Sentí por primera vez en mi vida el peso del tiempo, y tuve miedo de seguir desperdiciándolo.

Decidí dejar de ser tan lejano, al menos con ella, abrirme a sus costumbres y a cualquier capricho que se le ocurriera. Estaba en disposición de hacerlo todo –como fusionar los rituales, los suyos con los míos, que por tanto tiempo habían estado dispersos–. De pronto ya no me bastaba con sólo compartir el café por las noches.

Comenzamos armando rompecabezas y luego nos hicimos adictos a los dramas coreanos. Nos reíamos a carcajadas, nos enamorábamos de los clichés y discutíamos a profundidad cuál de los protagonistas era el más guapo.

Miramos en la pantalla a muchas familias felices e idílicas, lo que despertó la inquietud de indagar sobre la mía –a la que, por cuestiones geográficas y las exigencias de mi trabajo, no frecuentaba–. Le pregunté a mi madre sobre mis tías y ella consideró necesario responderme desempolvando fotografías arrumbadas. Me fue pasando cada una de ellas hasta que llegamos a una que, en palabras suyas, es muy especial. La tomó con cuidado, como si fuera una oblea a punto de quebrarse, y señalándola me dijo que ese era yo. Pero no pude creerlo. Me era imposible reconocerme en esa supuesta presencia pretérita encerrada en papel.
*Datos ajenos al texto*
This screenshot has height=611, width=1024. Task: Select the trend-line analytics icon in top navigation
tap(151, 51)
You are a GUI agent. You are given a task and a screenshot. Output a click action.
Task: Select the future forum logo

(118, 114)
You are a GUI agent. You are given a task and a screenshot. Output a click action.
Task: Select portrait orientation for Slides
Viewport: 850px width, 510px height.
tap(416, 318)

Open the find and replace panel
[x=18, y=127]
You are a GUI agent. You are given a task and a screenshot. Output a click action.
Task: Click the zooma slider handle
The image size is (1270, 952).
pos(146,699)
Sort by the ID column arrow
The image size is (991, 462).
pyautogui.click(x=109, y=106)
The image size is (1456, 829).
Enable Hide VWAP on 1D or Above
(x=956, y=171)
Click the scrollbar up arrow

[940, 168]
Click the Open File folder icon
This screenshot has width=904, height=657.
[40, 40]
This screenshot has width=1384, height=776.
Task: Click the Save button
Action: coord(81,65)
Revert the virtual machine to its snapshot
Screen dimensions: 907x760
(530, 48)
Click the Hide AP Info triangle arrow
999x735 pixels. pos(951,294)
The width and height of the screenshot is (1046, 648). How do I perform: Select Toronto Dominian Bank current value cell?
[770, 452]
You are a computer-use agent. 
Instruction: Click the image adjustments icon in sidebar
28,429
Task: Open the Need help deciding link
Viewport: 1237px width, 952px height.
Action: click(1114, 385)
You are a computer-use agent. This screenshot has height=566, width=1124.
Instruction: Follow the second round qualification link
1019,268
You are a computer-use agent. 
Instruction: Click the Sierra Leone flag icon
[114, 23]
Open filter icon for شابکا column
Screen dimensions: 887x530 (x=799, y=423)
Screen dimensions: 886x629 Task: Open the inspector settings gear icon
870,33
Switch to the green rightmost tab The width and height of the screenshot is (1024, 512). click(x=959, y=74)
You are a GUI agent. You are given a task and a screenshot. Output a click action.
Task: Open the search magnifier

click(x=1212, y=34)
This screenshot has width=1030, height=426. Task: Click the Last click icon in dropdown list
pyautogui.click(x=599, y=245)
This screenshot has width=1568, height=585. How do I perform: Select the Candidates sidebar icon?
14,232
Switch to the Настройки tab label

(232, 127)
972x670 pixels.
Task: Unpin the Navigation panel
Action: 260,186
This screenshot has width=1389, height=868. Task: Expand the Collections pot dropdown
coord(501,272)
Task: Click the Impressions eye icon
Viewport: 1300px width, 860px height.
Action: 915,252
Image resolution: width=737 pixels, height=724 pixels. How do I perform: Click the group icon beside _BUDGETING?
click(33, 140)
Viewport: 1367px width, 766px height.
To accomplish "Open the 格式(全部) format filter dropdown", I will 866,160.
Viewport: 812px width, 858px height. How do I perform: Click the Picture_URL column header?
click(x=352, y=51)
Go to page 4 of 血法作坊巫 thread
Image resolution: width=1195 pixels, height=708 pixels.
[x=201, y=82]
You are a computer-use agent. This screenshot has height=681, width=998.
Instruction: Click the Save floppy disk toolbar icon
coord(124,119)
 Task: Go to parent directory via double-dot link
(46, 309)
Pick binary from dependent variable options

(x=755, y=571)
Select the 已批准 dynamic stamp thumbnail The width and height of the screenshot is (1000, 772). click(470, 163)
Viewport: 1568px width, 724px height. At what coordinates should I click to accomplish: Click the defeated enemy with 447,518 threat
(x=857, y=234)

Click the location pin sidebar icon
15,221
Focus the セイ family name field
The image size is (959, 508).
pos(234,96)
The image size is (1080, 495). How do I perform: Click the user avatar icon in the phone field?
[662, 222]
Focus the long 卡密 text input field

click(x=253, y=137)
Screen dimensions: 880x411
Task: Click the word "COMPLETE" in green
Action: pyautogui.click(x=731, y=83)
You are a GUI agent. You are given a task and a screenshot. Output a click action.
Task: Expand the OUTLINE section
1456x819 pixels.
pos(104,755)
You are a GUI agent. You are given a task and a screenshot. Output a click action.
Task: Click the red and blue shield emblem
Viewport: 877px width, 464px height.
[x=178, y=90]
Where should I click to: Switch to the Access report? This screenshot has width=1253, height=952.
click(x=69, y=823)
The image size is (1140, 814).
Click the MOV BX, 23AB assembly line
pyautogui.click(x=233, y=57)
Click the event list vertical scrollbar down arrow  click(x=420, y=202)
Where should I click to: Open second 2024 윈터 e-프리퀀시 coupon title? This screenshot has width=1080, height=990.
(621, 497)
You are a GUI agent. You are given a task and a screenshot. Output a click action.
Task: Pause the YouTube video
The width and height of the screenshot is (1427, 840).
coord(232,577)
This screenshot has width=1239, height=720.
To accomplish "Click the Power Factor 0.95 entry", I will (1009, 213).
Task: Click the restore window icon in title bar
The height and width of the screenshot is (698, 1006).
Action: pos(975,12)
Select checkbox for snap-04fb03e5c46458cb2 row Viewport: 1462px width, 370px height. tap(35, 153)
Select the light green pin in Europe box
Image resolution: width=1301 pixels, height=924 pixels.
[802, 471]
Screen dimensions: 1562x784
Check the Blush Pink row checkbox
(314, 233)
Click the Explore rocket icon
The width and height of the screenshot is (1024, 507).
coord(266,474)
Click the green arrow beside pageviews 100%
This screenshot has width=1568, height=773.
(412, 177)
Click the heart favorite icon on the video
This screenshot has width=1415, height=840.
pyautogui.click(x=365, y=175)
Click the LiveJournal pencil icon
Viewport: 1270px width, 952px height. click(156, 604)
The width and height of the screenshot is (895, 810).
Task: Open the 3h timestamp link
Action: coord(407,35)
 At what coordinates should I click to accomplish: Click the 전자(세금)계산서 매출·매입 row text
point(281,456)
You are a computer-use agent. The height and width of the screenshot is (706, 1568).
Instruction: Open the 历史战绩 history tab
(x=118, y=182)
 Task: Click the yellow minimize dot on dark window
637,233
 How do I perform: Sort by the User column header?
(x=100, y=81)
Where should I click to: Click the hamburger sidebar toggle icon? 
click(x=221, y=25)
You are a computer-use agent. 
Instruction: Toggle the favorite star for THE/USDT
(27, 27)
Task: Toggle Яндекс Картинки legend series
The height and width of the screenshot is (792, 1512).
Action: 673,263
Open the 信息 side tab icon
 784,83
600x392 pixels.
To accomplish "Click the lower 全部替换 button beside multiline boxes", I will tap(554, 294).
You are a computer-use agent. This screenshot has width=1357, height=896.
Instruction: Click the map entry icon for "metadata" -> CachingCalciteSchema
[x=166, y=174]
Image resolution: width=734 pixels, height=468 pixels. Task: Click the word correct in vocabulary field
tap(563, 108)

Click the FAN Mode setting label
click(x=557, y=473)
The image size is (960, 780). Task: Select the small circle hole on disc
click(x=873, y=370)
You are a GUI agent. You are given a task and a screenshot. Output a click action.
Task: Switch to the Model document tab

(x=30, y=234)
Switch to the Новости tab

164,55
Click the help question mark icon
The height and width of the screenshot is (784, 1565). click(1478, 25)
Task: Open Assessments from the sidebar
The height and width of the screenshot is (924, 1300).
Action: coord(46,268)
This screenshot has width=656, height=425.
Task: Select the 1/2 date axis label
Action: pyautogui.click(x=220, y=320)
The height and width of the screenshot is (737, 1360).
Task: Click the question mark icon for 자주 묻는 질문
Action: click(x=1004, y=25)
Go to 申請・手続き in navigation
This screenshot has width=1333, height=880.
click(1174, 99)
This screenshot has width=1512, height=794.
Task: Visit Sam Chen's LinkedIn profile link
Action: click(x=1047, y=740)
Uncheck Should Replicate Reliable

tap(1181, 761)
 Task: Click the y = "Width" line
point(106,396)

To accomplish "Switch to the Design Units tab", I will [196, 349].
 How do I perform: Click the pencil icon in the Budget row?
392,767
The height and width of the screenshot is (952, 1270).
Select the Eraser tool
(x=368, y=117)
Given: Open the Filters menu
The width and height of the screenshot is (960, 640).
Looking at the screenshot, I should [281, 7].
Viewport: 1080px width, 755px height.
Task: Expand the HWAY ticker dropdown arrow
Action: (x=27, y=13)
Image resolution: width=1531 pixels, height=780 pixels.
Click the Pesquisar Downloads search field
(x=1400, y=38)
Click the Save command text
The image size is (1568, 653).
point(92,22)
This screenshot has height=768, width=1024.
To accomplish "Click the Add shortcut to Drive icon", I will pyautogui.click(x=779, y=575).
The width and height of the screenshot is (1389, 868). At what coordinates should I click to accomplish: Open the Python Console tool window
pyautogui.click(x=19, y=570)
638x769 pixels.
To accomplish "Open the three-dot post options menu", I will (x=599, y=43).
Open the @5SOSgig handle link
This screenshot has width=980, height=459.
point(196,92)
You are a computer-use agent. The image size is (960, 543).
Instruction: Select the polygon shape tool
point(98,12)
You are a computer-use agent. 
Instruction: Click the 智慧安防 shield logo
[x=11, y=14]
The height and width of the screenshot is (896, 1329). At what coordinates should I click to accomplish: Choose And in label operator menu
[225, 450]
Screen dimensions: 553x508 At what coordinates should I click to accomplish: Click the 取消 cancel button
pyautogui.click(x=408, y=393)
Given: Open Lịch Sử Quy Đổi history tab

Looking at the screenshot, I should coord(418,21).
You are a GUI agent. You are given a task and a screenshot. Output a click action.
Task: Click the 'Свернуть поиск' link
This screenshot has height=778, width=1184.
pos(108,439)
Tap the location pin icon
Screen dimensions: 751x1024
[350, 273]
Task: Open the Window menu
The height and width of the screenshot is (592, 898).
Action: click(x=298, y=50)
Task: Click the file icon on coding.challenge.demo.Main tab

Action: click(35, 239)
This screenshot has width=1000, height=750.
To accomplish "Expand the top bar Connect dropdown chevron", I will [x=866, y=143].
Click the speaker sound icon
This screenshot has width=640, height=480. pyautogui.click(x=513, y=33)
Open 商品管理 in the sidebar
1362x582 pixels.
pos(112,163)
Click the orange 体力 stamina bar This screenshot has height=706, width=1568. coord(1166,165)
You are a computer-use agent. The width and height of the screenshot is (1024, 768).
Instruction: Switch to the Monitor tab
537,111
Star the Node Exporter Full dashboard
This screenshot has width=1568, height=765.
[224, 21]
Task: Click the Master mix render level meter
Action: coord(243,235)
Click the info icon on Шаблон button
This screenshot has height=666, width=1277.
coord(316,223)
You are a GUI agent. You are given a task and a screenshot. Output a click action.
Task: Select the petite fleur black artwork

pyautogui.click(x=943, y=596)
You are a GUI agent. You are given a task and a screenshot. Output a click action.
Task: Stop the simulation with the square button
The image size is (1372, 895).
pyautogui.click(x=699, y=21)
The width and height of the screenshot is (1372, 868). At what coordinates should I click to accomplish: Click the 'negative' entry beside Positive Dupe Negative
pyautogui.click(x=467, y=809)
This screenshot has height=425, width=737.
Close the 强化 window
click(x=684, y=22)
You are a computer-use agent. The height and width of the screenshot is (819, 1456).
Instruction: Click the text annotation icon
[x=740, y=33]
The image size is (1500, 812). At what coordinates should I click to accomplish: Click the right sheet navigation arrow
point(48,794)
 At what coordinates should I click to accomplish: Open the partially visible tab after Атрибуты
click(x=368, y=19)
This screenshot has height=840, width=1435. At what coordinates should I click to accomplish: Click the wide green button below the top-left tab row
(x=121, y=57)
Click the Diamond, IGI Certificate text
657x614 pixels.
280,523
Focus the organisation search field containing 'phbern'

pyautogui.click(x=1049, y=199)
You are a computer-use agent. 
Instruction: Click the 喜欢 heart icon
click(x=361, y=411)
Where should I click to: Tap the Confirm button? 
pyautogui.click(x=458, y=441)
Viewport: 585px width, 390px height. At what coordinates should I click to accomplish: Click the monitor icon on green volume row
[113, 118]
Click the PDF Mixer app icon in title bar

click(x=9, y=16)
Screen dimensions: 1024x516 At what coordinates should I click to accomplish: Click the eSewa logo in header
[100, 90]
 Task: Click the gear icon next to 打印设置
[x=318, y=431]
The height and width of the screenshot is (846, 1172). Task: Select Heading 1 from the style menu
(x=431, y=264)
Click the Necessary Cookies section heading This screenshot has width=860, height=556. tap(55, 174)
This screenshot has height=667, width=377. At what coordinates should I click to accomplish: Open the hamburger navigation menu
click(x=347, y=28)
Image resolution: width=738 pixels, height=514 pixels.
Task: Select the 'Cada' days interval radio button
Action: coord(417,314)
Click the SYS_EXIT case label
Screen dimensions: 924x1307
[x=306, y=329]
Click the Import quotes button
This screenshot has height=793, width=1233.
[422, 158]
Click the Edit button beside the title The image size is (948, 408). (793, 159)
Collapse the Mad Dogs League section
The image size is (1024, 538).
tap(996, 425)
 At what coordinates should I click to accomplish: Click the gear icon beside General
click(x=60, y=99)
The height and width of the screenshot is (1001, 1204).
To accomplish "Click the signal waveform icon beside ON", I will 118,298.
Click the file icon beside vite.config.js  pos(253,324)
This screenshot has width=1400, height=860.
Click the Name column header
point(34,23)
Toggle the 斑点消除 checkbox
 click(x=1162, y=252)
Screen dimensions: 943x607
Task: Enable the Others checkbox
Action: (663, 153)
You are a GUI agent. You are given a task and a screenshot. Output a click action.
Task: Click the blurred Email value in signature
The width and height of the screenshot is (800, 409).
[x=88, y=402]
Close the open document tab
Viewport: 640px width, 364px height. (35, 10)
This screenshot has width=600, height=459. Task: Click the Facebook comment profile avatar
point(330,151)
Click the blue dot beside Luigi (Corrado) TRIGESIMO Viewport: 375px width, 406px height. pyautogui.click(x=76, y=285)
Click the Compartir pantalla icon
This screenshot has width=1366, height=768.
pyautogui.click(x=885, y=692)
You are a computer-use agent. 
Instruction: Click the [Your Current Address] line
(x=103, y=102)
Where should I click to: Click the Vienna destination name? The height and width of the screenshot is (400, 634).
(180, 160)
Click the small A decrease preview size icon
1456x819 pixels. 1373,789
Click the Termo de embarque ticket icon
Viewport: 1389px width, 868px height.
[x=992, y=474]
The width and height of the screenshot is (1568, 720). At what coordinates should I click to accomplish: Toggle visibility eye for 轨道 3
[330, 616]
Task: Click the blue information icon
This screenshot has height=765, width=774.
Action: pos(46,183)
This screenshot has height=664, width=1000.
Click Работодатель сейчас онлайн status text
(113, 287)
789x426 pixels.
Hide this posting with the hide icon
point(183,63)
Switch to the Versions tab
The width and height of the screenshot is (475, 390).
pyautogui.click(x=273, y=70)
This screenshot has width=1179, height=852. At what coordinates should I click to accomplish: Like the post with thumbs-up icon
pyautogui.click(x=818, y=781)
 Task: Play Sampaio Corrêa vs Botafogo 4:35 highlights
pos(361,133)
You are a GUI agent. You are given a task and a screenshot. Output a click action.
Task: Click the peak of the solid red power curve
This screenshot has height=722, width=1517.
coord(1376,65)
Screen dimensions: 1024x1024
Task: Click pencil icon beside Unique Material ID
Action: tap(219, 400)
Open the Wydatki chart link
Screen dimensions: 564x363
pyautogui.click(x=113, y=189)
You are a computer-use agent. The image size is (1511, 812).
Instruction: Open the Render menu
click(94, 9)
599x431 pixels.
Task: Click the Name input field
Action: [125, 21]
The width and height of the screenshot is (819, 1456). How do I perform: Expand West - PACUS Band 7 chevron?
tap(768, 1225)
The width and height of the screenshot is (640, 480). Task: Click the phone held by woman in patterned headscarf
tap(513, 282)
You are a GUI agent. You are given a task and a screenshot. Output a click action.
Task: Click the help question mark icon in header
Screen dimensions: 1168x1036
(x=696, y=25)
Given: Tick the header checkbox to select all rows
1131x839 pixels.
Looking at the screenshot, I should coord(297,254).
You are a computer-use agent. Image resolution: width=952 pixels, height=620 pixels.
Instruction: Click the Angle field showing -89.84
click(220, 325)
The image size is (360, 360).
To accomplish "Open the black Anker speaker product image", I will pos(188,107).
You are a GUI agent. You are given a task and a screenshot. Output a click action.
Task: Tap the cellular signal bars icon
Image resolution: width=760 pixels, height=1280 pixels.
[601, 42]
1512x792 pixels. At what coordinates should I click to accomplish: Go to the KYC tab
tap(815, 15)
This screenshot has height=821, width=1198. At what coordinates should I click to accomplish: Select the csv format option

El cuerpo que vi retratado, a grandes rasgos, se parecía al mío: el cabello desalineado y un poco largo, en el que la luz del sol se reflejaba por la crema para peinar que, en efecto, uso para peinarme; la sonrisa con los dientes frontales un poco chuecos y los cuatro lunares sobre la mejilla. Todo eso me pertenecía, sí.

Lo extraño estaba en esas horrendas manos, aquellas que no podía apropiar ni reconocer. Eran grotescas, con dedos pálidos y huesudos, casi transparentes, anormalmente largos y con garras hollinadas en lugar de uñas. Eran monstruosas y sujetaban a mi madre por el cuello, ocultando sus intenciones con una aparente caricia amorosa.

Tuve temor de aquel otro al que observaba mientras mi madre aseguraba que era yo. Mis huesos se sacudieron pavorosamente dentro de mi piel cuando pensé en que quizá todo era un anunciamiento mortal: la fotografía como algo que ese otro dejó no sólo para hacerme saber que en ocasiones me suplanta, sino que podía asfixiar con sus ominosas manos a quien quisiera, comenzando por mi abandonada madre.